No arrests have been made at this time, although the FBI said they will do whatever it takes to catch the person or people behind the bombing and have vowed to keep pursuing the case as long as necessary.

“This is our city, too. We’re putting everything we have into finding who was responsible for what happened here today,” FBI special agent Matt Foster said Friday after the explosion.

Nashville Skyline by kyle simourd is licensed under CC BY 2.0

What Was Behind the Nashville Bombing?

Although the investigation is still in its early stages, law enforcement sources reportedly are looking into whether the explosion was specifically targeting a building in the area including the AT & T building.

The explosion heavily damaged the AT & T building, bringing down phone and cell service all the way to Alabama and also cutting off access to 911 and emergency services for many people in Tennessee and neighboring states. Getting services back up could still take several days according to Nashville authorities.

Nashville’s Mayor John Cooper issued a curfew and state of emergency and the state of Tennessee has also requested emergency aid from Washington, but at this point the situation appears to not be in imminent danger of another attack.

Tennessee Governor Bill Lee said he walked through the damaged area and wrote that “the damage is shocking” and he was surprised no individuals appear to have been killed. At this point the human remains are still being investigated.

Nashville Police Chief John Drake says the city is not under threat anymore and there are no known follow up attacks expected, however airspace is still locked down and the Federal Aviation Administration has shut down the skies above Nashville due to national security restrictions arising from the bombing.

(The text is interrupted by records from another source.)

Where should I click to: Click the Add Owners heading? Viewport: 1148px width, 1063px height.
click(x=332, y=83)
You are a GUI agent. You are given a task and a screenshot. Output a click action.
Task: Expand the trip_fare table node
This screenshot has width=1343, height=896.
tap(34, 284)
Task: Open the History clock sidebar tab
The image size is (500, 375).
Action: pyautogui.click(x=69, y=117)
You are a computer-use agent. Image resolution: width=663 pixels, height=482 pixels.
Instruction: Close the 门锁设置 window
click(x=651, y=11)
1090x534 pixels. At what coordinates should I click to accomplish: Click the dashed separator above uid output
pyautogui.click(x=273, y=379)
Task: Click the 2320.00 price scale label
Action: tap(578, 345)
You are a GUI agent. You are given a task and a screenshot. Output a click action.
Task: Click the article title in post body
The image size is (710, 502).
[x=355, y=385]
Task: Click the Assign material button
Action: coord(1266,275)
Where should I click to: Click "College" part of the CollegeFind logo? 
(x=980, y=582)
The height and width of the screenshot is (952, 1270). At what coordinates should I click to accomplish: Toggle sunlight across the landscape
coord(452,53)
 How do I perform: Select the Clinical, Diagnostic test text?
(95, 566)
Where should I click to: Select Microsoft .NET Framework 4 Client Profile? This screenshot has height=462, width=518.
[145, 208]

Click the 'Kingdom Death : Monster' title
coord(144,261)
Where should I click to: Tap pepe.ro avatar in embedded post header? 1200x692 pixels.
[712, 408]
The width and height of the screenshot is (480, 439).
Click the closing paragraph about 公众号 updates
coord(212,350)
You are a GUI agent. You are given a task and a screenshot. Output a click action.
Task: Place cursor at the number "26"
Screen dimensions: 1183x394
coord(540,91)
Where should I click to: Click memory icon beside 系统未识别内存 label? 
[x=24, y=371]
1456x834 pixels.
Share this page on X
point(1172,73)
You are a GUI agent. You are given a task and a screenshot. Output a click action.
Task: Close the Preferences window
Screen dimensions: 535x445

The flight restrictions will be in place against Wednesday and prevent pilots of any kind from entering the airspace around Nashville. Failure to follow this rule could result in the use of deadly force, with the FAA noting that:

“Pilots who do not adhere to the following procedures may be intercepted, detained, and interviewed by law enforcement/security personnel” and “the United States government may use deadly force against the airborne aircraft, if it is determined that the aircraft poses an imminent security threat.”